----- Given passage -----

February 22nd, 2022
Are You Leading or Lagging?
While we’d all agree about how COVID has adversely affected many areas of our lives and businesses, we’d also have to admit that our industry fared well in 2021. Most of our dealer partners across the country have told us 2021 was a strong year from a revenue standpoint.
Many of those same folks, however, shared that while overall revenue dollars were higher, they didn’t feel like they did as well as they should have from a margin standpoint. For some, they were just so busy that many things they’d normally pay attention to sort of fell through the cracks.
Will 2022 be as strong? It depends on who you ask. Either way, the first part of the year is always a great time to step back and refocus on fundamentals.
You’ve heard the question a million times, “Are you working on your business, or in your business?”
I get it … the size of your business has an enormous effect on the answer to that question. Labor issues, prevalent long before, and exacerbated by, COVID continue to drive how we operate.

-----

- **What you will do**:
- a) In the "Are You Leading or Lagging?" post above, how did most dealer partners describe 2021?
- b) Extract from the "Are You Leading or Lagging?" post the passage that begins at the words "Will 2022 be" and stops after the words "how we operate.".
- c) Continue the "Are You Leading or Lagging?" post from where it stops.

----- Study material -----

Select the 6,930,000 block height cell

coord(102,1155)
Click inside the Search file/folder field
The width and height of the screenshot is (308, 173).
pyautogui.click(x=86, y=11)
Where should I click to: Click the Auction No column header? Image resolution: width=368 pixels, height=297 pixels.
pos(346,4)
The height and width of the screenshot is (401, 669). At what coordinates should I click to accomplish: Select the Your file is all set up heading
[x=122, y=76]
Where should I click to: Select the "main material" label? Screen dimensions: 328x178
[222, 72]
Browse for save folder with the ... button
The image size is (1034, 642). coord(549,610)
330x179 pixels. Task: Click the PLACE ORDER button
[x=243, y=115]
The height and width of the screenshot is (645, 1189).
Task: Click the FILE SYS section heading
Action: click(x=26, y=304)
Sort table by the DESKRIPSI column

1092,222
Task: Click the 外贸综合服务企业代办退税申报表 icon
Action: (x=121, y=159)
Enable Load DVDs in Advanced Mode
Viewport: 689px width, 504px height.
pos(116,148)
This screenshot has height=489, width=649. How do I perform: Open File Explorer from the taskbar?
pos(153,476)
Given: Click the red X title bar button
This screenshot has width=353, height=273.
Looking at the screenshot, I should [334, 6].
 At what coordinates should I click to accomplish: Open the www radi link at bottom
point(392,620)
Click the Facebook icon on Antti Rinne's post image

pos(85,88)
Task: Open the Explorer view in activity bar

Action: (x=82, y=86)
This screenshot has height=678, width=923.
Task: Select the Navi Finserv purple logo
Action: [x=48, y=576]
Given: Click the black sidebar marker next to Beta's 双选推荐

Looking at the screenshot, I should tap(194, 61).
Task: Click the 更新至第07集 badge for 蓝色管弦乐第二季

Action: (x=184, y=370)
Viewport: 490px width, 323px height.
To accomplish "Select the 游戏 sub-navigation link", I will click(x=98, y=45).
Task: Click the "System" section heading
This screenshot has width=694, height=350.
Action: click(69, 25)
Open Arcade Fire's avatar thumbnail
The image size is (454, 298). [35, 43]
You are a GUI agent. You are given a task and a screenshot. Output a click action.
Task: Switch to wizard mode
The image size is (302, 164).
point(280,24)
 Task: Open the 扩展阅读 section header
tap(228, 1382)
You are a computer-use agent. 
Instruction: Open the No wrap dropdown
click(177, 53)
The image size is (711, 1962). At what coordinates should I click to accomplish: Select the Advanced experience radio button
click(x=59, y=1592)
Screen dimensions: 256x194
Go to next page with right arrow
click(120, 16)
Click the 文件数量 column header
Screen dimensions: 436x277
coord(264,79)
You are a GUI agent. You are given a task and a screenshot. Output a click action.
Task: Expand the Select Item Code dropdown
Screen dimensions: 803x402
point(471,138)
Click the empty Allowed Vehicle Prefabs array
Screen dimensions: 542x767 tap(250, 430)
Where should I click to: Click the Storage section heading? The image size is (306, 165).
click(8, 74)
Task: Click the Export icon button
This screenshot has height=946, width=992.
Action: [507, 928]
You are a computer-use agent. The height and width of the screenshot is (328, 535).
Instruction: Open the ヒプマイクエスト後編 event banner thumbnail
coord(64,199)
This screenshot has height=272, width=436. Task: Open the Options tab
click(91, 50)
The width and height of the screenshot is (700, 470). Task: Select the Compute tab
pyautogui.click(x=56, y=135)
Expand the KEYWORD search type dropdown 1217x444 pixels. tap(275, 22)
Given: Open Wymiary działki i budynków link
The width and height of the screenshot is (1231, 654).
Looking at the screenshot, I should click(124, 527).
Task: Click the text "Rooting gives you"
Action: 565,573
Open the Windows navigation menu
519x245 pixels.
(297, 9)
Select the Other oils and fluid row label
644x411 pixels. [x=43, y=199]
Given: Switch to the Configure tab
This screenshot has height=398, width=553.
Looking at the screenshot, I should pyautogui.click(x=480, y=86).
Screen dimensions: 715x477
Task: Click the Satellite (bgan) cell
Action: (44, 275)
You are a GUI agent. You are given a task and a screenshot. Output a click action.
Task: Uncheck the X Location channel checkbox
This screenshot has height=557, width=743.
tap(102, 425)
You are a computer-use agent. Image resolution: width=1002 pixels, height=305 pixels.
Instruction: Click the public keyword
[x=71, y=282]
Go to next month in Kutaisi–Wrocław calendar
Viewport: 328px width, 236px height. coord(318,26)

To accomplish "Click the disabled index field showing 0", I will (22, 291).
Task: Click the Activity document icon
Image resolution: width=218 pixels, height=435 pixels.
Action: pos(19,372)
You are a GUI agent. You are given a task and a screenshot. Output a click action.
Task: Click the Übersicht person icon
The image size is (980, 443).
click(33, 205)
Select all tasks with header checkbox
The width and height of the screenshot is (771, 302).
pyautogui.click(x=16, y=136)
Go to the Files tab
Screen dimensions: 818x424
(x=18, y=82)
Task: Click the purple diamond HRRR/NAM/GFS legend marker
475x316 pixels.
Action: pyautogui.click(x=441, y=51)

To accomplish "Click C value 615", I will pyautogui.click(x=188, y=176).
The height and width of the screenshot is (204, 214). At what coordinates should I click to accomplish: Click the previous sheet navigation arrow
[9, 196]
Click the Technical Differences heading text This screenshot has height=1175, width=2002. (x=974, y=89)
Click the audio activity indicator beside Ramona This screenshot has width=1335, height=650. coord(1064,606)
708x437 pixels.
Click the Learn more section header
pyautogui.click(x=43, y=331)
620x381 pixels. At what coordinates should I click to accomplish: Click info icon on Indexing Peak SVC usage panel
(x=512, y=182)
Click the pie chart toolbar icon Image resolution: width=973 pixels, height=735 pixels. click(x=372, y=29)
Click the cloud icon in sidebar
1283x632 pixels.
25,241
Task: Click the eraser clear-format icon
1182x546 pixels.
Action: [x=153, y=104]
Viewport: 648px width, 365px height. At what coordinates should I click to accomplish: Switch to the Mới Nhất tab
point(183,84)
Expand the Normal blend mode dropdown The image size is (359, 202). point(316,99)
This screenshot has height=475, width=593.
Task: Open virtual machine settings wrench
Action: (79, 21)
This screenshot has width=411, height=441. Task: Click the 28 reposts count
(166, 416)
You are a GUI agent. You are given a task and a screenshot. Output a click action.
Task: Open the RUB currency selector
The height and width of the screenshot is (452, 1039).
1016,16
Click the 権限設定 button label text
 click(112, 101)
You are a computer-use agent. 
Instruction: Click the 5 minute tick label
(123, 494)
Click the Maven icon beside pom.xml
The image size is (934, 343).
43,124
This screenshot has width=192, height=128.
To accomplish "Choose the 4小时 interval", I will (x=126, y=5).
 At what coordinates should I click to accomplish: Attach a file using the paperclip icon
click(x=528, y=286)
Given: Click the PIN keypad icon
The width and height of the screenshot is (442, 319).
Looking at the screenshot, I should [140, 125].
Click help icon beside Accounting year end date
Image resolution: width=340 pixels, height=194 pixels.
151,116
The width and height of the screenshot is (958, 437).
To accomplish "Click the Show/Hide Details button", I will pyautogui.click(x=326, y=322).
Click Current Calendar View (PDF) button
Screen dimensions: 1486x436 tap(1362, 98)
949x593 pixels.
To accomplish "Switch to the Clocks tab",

-----

- **Answer section**:
- a) A strong year from a revenue standpoint.

- b)
Will 2022 be as strong? It depends on who you ask. Either way, the first part of the year is always a great time to step back and refocus on fundamentals.
You’ve heard the question a million times, “Are you working on your business, or in your business?”
I get it … the size of your business has an enormous effect on the answer to that question. Labor issues, prevalent long before, and exacerbated by, COVID continue to drive how we operate.

- c)
Working in and on don’t have to be mutually exclusive. One of the keys to doing this is determining the most important metrics that define the strengths and weaknesses of your business and figuring out a cadence allowing for regular review.
Last week at an industry event, someone that I have the utmost respect for posed a question for the owners in the room. “Is your monthly P&L an autopsy, or a total shock?”
In most cases, autopsies are performed to confirm a previous determination of causation. This goes to our original question of leading versus lagging.
Let me explain.
For many years, I’ve spent the last week of every year investing time in setting goals in all areas of my life for the coming year. I would review the goals and results from the prior year and how I was progressing on my medium- and long-term goals as well, and then set new short-, medium- and long-term goals for the coming year.
I became much more successful in achieving goals when I began to define specific actions, when taken on a regular basis, would lead to overall achievement.
Goals, you see, are lagging indicators. In other words, lagging indicators are the results you hope to achieve. The individual actions are leading indicators, as focus on those actions (if properly defined) virtually guarantee the lagging results you seek. In many organizations that we work with, more time is spent tracking lagging indicators than the leading actions that could more readily affect success.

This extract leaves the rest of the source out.